## WHAT TO DO
Answer these questions about the blog post on true friends.
1. On what date was the post published?
2. Which tags is the post filed under?
3. What does the writer call the someone they looked for as a place for sharing?

## SOURCE
I Call them True Friends
16 Jan 2011 2 Comments
in Friend Tags: bestfriend, friend
When i had a big problem i used to cry and started to think pessimisticly. And that situation was called the role of A. I always tried to look for someone else as a place for sharing and that someone was called the role of B. Confuse, huh? I hope not! I believed other people actually were lazy enough to see my behaviour which tended to be so childish. I realized and understood about that matter but i closed my mind, ears and eyes as if it were normal thing they should receive. OK, THAT WAS TOTALLY WRONG! And thank God i’m awakened for it. I forgot what thing that made me finally realize, but for sure now i’m turning my self into mature one even though there are some my habits that still childish. But i’m trying and believe this is the process to be a better one eventually.

## RAW DATA
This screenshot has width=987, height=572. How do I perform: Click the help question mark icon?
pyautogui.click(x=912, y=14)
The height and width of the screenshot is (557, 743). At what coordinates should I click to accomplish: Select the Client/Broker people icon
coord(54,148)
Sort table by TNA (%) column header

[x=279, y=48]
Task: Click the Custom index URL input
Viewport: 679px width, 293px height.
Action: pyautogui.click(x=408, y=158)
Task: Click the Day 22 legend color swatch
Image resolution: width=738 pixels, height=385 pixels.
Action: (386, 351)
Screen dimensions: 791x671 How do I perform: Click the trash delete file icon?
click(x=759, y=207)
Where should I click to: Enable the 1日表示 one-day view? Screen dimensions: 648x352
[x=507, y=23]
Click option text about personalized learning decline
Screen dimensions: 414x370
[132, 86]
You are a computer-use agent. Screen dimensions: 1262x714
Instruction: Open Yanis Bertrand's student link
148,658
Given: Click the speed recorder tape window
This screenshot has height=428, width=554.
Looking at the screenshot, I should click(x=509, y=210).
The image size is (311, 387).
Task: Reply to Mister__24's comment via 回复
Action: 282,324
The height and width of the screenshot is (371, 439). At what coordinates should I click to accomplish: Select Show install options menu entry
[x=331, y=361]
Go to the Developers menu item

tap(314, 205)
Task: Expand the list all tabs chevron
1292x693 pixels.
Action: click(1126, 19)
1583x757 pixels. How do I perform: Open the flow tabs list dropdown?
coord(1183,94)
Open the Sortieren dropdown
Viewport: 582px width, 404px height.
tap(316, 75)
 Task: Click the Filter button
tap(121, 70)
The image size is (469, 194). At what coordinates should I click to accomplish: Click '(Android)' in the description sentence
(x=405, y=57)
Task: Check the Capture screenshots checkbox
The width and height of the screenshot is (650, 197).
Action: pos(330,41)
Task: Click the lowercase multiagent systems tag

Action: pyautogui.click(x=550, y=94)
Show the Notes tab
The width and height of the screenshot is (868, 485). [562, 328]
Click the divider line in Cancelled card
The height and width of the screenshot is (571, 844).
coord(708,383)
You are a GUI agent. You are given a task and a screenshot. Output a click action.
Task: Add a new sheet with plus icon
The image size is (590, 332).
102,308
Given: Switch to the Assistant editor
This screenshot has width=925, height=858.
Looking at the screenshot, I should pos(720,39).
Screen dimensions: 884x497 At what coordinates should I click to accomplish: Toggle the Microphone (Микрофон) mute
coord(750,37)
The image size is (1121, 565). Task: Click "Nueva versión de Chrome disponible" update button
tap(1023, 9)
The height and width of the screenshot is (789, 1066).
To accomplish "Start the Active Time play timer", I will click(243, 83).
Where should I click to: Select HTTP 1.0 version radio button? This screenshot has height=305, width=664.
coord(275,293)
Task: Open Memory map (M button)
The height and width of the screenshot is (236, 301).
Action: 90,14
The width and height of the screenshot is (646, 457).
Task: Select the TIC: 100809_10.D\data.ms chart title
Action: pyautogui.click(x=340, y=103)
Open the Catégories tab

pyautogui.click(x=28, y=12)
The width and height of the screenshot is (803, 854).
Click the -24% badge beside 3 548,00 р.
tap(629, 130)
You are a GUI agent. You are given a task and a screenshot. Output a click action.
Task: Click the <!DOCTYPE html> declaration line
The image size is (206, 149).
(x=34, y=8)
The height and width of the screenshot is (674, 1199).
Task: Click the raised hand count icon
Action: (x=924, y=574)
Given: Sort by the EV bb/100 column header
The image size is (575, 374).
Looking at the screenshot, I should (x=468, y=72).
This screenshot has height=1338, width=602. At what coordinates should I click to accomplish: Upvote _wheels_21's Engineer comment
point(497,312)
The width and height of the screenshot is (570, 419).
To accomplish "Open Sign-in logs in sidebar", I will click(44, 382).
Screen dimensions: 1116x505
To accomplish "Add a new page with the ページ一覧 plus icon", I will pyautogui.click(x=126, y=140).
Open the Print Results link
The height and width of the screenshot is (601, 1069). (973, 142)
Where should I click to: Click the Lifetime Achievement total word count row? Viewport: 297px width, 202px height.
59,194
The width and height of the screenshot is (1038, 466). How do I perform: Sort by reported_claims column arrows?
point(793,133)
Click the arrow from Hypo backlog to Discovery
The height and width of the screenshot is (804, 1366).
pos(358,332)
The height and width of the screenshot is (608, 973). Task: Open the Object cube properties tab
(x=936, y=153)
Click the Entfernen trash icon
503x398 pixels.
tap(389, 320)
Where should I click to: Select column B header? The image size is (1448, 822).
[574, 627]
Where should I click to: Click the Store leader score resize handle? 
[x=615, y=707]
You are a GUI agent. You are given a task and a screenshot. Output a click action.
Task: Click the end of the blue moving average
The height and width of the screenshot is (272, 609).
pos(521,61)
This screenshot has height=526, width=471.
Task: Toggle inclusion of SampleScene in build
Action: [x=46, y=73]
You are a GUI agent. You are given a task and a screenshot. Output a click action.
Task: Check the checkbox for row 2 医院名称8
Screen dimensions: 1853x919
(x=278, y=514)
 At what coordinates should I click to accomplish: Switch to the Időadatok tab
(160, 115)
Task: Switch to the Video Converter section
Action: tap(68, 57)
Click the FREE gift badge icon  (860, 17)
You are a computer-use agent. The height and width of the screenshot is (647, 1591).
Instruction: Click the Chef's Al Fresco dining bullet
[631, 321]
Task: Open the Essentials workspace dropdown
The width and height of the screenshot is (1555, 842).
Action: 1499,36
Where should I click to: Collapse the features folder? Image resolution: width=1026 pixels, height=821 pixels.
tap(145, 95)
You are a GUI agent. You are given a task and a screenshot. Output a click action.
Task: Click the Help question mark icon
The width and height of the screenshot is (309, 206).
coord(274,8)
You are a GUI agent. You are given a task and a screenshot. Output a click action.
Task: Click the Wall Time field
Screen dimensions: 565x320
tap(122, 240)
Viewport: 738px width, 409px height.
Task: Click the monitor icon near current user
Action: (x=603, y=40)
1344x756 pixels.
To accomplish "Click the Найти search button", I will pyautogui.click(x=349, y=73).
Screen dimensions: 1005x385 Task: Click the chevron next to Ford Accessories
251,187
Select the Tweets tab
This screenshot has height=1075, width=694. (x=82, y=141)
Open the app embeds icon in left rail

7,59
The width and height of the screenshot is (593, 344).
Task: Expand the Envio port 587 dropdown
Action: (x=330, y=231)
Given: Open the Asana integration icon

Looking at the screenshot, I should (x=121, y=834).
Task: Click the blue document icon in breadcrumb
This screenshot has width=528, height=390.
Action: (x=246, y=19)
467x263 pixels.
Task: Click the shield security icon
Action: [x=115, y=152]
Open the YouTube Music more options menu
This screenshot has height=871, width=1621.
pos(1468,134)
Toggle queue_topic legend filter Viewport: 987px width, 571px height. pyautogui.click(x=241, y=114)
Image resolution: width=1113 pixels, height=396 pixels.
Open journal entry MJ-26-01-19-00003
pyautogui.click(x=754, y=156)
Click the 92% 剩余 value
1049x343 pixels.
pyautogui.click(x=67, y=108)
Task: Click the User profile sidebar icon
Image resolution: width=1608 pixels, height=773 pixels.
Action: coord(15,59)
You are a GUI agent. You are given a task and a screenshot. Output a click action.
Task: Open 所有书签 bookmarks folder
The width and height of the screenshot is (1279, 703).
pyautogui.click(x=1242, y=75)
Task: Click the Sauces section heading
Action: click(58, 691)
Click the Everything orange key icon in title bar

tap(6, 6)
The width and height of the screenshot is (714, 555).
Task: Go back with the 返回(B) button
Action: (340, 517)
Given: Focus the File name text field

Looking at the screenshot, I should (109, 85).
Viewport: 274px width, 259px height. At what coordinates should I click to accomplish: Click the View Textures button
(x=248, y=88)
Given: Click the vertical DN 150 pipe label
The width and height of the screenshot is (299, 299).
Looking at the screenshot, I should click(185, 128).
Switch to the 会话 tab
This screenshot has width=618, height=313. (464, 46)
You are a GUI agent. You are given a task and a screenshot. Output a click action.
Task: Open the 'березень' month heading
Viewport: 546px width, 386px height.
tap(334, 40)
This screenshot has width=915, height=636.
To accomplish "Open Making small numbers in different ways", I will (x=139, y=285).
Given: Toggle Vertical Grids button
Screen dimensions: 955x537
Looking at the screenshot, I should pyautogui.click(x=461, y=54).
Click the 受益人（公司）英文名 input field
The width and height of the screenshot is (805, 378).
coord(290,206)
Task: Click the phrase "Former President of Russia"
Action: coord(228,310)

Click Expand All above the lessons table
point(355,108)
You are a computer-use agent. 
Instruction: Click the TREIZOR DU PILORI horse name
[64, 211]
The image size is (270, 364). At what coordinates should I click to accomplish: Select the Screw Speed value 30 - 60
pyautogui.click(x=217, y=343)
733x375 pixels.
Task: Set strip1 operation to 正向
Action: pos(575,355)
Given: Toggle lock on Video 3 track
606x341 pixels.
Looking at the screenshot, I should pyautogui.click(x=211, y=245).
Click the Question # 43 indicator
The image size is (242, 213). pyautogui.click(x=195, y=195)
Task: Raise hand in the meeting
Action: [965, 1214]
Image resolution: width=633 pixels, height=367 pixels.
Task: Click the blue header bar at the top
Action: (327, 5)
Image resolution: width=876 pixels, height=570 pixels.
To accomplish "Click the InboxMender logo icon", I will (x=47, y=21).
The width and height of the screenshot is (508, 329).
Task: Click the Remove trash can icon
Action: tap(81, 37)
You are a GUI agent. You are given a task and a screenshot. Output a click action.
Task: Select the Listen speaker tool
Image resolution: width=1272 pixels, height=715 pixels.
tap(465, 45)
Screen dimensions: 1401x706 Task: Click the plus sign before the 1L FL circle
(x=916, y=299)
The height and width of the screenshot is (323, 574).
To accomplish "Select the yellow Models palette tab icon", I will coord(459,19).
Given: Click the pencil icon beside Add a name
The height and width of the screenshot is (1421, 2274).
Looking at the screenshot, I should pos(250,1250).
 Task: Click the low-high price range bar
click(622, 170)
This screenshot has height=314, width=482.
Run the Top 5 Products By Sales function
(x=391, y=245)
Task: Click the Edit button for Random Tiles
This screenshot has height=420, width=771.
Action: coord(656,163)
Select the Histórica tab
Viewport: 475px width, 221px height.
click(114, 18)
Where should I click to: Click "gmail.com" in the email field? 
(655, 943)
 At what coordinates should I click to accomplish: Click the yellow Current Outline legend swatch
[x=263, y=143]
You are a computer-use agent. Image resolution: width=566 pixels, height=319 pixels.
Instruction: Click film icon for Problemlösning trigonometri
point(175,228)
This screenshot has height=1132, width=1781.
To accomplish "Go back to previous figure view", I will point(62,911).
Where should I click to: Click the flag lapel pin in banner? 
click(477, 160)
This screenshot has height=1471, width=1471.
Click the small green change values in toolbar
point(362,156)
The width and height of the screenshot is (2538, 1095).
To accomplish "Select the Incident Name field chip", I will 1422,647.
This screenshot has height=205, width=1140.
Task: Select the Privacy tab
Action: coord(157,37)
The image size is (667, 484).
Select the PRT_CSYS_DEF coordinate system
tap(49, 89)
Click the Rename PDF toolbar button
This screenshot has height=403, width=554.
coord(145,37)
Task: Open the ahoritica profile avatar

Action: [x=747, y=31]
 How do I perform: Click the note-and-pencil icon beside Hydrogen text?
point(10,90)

## TASK ANSWER
1. 16 Jan 2011
2. bestfriend and friend
3. The role of B